Desperate Living
The strange, unsettling Brazilian drama Neighboring Sounds takes an atmospheric look at the class-fueled domestic malaise of an affluent seaside community
Sebastiao Formiga and Irma BrownHere's the first thing you should know about Neighboring Sounds: It's not about the favelas. The handful of film imports from Brazil that have connected with a stateside audience outside the festival circuit tend to center on the struggles of the poor and downtrodden as they confront the harsh realities of their working-class surroundings. (Doña Flor and Her Two Husbands, alas, remains a distant memory.) It's safe to say that this recent arrival, which screens this weekend at the Bill Cosford Cinema and the Miami Beach Cinematheque, is not that kind of movie
For one, the characters that populate writer/director Kleber Mendonça Filho's keenly observed ensemble piece are, for the most part, pretty well off. The setting is a residential street in Recife, a coastal city on the country's northeastern tip and the capital of the state of Pernambuco. But even though they have no trouble making ends meet, these upper-middle-class residents' personal lives are in differing states of disarray. Homemaker Bia Linhares (Maeve Jinkings) has to deal with the constantly barking dog living next door, an incessant drone Mendonça Filho returns to several times throughout the film. How does she handle the pains of being in an unhappy marriage? Whenever she's not blowing marihuana smoke into her vacuum cleaner (we must, after all, keep appearances), Bia waits for her washing machine to reach its spin cycle to use the appliance as her own personal vibrator.

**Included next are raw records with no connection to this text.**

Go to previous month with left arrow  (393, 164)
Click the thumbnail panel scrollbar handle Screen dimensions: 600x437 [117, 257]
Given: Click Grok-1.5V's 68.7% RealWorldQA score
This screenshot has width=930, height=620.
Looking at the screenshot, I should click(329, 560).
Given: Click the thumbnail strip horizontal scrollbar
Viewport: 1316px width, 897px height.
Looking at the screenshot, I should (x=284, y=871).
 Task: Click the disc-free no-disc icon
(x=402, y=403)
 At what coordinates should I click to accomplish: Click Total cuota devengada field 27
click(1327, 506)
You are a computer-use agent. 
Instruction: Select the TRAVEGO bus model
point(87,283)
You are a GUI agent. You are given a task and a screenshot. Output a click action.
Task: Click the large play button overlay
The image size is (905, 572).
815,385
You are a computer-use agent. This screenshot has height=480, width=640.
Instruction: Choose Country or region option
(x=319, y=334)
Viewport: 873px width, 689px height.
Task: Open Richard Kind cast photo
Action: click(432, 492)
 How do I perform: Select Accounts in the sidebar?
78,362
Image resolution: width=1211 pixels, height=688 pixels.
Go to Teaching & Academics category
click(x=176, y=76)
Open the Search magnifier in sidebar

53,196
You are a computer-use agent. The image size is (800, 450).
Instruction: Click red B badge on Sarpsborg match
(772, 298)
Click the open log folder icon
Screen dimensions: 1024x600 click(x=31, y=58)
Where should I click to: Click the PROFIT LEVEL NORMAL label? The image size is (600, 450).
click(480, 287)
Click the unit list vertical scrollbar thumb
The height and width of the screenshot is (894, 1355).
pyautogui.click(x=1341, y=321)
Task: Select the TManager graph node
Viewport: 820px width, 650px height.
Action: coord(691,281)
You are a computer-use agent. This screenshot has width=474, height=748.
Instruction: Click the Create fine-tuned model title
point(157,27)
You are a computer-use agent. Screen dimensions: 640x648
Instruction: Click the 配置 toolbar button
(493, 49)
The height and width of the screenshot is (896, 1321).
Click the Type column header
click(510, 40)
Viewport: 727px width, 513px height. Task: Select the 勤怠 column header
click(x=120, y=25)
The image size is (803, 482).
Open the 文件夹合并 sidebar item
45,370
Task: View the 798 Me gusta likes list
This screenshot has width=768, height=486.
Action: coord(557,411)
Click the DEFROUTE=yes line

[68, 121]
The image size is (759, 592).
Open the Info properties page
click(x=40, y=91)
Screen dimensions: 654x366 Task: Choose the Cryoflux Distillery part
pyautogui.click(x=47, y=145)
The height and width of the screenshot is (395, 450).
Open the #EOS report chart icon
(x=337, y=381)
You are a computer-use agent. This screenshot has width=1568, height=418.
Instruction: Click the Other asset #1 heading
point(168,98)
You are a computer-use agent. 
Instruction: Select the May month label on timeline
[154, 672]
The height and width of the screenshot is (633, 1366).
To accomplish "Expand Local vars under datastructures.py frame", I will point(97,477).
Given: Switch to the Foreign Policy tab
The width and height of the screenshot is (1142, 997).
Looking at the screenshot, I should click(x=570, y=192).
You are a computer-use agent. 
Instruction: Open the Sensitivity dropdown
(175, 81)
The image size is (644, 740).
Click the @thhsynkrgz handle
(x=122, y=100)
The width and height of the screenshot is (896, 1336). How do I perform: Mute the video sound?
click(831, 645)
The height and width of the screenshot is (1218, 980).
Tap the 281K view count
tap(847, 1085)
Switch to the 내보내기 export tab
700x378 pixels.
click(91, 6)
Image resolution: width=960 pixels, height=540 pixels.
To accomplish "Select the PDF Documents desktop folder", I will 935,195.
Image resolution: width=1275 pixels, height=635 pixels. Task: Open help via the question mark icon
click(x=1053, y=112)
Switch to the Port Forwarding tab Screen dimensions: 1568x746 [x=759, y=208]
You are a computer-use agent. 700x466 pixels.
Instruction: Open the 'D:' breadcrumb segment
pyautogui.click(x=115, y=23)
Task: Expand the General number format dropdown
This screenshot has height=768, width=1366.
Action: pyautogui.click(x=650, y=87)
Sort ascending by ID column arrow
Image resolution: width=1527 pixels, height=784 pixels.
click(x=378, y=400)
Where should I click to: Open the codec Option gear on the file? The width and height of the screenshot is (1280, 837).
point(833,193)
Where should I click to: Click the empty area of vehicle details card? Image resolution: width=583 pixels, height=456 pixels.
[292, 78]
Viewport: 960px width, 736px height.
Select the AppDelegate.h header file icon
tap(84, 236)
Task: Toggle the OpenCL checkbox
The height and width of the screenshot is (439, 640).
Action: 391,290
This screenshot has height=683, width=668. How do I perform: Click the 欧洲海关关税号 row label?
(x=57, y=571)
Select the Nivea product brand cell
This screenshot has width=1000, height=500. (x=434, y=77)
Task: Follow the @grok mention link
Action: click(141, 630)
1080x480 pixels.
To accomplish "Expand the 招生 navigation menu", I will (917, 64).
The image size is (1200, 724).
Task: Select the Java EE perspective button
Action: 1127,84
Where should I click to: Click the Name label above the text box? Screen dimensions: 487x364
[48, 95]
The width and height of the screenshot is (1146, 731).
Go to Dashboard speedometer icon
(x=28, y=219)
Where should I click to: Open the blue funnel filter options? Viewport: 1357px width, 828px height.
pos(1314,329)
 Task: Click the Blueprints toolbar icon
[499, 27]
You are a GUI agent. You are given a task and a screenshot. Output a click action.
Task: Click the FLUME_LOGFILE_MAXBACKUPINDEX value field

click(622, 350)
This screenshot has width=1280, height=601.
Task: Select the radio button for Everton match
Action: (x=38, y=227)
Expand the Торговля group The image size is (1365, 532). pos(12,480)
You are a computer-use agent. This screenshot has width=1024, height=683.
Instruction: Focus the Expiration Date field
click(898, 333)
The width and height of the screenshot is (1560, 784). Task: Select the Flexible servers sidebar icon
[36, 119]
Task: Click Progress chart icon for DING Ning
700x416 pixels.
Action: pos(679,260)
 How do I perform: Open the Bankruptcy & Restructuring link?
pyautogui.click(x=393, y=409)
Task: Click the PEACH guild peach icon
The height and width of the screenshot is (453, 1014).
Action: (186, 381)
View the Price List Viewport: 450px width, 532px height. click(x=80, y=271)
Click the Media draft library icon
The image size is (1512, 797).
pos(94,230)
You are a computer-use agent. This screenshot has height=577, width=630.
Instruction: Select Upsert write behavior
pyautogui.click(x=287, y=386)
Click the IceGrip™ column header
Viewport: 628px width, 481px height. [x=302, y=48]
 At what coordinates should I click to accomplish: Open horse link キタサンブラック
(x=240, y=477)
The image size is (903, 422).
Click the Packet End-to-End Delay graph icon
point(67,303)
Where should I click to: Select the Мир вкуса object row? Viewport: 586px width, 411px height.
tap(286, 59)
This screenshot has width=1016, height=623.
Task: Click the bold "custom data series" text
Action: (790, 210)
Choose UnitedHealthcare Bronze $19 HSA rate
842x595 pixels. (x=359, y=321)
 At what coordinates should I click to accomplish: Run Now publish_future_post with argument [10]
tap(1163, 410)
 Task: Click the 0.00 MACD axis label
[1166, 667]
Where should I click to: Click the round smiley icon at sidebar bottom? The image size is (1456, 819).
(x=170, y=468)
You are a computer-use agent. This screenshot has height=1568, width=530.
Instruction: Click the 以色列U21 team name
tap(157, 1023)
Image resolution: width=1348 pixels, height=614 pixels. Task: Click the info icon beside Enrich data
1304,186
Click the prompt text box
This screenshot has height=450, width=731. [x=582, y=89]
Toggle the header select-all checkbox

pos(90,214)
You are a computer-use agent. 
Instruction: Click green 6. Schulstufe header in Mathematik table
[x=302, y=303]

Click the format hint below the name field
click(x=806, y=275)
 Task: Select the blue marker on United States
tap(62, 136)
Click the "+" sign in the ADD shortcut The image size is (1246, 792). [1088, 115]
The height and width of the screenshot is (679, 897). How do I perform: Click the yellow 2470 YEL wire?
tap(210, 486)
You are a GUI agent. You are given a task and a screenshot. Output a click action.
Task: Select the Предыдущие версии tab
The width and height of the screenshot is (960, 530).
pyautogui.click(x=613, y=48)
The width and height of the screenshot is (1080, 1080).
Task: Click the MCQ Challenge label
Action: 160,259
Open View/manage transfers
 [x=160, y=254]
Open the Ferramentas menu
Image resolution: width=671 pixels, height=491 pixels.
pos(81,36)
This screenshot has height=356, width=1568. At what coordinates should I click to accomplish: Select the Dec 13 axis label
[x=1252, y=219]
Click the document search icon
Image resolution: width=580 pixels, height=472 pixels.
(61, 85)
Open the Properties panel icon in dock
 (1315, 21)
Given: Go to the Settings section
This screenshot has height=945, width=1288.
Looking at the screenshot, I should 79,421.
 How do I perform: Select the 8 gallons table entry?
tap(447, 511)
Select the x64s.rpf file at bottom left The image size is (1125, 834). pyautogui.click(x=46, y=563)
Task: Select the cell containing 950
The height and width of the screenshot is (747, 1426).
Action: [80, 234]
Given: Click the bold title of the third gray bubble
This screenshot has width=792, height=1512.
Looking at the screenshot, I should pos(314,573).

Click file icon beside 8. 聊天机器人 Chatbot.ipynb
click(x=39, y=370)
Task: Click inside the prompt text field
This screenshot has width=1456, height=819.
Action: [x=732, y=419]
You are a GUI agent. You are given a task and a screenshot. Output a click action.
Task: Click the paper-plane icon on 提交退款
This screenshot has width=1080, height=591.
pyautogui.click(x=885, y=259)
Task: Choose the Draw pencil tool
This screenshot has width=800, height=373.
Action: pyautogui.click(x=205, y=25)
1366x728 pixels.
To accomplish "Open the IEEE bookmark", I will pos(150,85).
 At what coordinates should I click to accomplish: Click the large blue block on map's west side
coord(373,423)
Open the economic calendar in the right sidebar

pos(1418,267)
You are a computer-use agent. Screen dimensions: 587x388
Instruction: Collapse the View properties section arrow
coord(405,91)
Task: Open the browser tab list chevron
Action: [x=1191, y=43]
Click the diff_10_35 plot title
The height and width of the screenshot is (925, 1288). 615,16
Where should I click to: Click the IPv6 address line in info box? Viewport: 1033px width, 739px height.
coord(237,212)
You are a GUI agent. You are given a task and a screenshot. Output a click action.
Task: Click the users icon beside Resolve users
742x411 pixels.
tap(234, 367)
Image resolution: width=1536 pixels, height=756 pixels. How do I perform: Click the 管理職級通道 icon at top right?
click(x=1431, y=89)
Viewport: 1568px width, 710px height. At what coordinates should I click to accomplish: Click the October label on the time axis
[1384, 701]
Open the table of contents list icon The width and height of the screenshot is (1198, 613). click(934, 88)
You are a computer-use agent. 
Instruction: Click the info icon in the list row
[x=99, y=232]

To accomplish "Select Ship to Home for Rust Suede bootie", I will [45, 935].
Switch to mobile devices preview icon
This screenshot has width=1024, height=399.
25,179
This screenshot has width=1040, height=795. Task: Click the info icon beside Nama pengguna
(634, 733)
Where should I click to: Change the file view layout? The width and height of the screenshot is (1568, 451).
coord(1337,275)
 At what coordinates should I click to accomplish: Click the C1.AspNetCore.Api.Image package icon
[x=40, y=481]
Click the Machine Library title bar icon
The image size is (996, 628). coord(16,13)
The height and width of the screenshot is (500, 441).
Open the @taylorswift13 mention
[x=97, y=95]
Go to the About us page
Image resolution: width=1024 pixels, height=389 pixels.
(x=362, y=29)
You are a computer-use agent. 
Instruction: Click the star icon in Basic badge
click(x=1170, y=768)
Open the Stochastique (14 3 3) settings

Claudio (Sebastião Formiga), the local realtor, is comparatively well adjusted. His family's filthy rich – his grandfather Francisco (W. J. Solha) owns half of this land – but he still makes a good living, and he's not going to let a minor detail like the fact that a woman jumped off a condo's balcony prevent him from closing the sale with a skeptical prospective buyer. It's a shame that Sofia (Irma Brown), the good looking former resident of this neighborhood who he started “dating,” got her car CD system stolen, quite possibly by his klepto cousin Dinho (Yuri Holanda), who is mentioned in disparaging black-sheep terms more than he is actually seen onscreen. Claudio's retired dad confides in him that he occasionally sleeps with an unhappily married mother of two from time to time. Gee, I wonder who that could be.
Maeve Jinkings
And so on. Even though he flits from one household to another in deliberately haphazard fashion, Mendonça Filho is ultimately more interested in Clodoaldo (Irandhir Santos) and Fernando (Nivaldo Nascimento), the two strangers going from home to home attempting to provide their “security” services to the fearful residents. Once they set up shop on a street corner, their presence provides much-needed focus to the film's meandering narrative, which comes across as a bizarre hybrid of Robert Altman's Short Cuts and Lucrecia Martel's La Ciénaga. The key to understanding Mendonça Filho's endgame lies in the black-and-white still images of plantation owners and slaves plowing the fields that open the film. These contemporary folks might be embracing the comforts of modern life, the filmmaker appears to suggest, but they're also preserving their forebears' sense of entitlement, a broken record of class-based contempt and paranoia. Lying just out of view is the country's colonialist past, embodied in Francisco's love of his land and the sugar mill he still runs. In a particularly disquieting sequence, Bia's daughter dreams that the undesirables from the other side of the tracks jump over the fence separating their two worlds and invade their closed off oasis.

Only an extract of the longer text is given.